SUPPLIED PASSAGE:
The federal government is offering financial and technical assistance to help health care providers adopt and use health information technology to improve patient care, reduce costs, and promote a healthier population. Doing so requires developing an infrastructure for health information exchange (HIE)—the secure, electronic movement of health-related information among different users. In this case study, a team led by Douglas McCarthy of The Commonwealth Fund looked at seven communities that participated in the Beacon Community Program—which awarded federal funds to communities to further develop their health IT to support health care delivery and payment reforms—and the choices they made in building their HIE capabilities.
What the Study Found
In addition to choosing different HIE models—decentralized, centralized, or a hybrid model—each community had to consider many common internal and external factors. These included:
- assessing existing trust levels in the community;
- identifying strengths and weaknesses of the health IT infrastructure;
- considering sources of funding and timing of investments;
- evaluating HIE vendor capabilities;
- preparing to engage with providers to standardize data; and
- assessing the implications of privacy regulations and expectations.

TASK PROMPT: How would you extend the case study on health information exchange in Beacon communities, picking up after its list of factors? The rows that come next are separate material and have no connection to the case study.

Dataset entries:
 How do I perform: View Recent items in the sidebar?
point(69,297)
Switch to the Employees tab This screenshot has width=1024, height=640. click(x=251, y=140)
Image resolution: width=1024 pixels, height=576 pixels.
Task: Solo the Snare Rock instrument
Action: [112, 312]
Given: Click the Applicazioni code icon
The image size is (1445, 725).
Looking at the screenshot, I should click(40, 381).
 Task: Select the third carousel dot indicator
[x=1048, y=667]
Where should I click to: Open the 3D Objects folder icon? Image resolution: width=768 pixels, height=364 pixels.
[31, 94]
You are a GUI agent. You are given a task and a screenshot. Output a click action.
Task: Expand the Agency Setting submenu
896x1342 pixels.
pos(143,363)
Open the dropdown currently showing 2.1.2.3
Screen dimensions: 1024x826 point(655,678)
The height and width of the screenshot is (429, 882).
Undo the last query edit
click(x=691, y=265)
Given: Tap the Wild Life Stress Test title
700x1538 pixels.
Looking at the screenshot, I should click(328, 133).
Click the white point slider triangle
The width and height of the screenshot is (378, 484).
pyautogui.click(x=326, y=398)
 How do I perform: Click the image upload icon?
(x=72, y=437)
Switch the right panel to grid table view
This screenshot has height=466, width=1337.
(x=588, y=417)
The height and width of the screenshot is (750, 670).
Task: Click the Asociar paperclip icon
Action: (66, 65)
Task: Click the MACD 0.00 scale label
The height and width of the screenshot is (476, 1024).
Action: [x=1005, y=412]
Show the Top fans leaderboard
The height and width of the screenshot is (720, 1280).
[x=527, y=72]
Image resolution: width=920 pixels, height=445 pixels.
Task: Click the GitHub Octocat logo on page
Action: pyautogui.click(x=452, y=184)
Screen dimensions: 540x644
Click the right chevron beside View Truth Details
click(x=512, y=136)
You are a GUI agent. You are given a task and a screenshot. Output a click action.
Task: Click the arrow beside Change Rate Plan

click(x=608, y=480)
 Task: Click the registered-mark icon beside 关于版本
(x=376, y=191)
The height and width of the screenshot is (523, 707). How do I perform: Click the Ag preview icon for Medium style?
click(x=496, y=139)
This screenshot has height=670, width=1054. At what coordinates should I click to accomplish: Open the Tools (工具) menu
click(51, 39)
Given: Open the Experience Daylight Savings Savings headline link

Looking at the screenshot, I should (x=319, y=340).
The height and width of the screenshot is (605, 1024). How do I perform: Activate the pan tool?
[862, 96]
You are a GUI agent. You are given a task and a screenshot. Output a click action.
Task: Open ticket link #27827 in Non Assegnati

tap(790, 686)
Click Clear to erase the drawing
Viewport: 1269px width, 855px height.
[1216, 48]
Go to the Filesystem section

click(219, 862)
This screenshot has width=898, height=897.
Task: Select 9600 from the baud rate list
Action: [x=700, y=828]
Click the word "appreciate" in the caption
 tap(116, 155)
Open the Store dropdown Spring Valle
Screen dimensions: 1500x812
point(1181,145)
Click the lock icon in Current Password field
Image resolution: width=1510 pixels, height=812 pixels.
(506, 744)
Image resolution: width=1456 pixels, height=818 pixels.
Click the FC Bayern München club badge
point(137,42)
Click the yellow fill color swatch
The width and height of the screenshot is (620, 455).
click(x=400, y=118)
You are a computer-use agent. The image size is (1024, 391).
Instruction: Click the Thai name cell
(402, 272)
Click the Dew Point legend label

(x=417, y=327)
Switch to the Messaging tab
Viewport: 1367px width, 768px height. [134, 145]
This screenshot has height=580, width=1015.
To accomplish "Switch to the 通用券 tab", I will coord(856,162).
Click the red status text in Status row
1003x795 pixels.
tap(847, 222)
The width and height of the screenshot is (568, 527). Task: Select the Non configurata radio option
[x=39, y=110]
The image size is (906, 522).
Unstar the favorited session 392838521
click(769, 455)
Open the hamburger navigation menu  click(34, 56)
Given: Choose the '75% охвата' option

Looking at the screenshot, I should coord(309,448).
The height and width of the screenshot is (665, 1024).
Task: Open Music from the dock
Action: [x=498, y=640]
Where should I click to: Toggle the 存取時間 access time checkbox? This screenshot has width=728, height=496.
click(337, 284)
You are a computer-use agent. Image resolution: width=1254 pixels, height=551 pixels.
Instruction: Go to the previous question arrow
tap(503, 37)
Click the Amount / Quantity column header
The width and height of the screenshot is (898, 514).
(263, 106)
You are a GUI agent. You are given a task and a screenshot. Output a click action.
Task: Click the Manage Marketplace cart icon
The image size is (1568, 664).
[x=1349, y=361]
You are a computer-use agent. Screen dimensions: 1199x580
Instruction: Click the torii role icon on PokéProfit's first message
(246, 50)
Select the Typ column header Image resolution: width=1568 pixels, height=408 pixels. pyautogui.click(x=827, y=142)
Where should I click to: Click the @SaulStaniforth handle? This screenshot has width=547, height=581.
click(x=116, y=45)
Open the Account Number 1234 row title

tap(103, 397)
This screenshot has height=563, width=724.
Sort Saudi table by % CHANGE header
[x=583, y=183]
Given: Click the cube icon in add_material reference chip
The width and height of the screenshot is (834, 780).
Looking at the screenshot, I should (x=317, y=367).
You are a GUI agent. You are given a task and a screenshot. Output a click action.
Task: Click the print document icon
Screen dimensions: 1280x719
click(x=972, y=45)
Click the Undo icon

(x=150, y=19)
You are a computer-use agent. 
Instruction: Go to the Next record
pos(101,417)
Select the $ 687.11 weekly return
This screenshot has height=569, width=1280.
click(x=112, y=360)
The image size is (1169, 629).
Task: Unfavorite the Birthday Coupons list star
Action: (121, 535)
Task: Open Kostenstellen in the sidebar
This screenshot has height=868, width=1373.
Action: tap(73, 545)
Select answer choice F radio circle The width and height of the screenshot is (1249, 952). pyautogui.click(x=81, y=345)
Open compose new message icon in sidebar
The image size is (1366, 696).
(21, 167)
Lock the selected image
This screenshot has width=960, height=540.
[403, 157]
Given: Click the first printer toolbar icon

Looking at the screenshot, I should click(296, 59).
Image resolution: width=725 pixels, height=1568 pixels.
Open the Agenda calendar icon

TASK RESULT:
While the communities profiled in the study pursued a variety of approaches to building their HIE capabilities, the findings suggest that a robust HIE will require a centralized data repository and a method of accessing data on patient cohorts to support quality improvement, population health management, public health surveillance, and research and evaluation objectives. It seems unrealistic, the authors say, to expect that simply linking disparate electronic health record systems will allow such advanced health IT functionality. Building and leveraging trust was crucial for communities to share data, and especially for implementing central repositories. Each community must determine the best way to create this functionality based on its particular needs.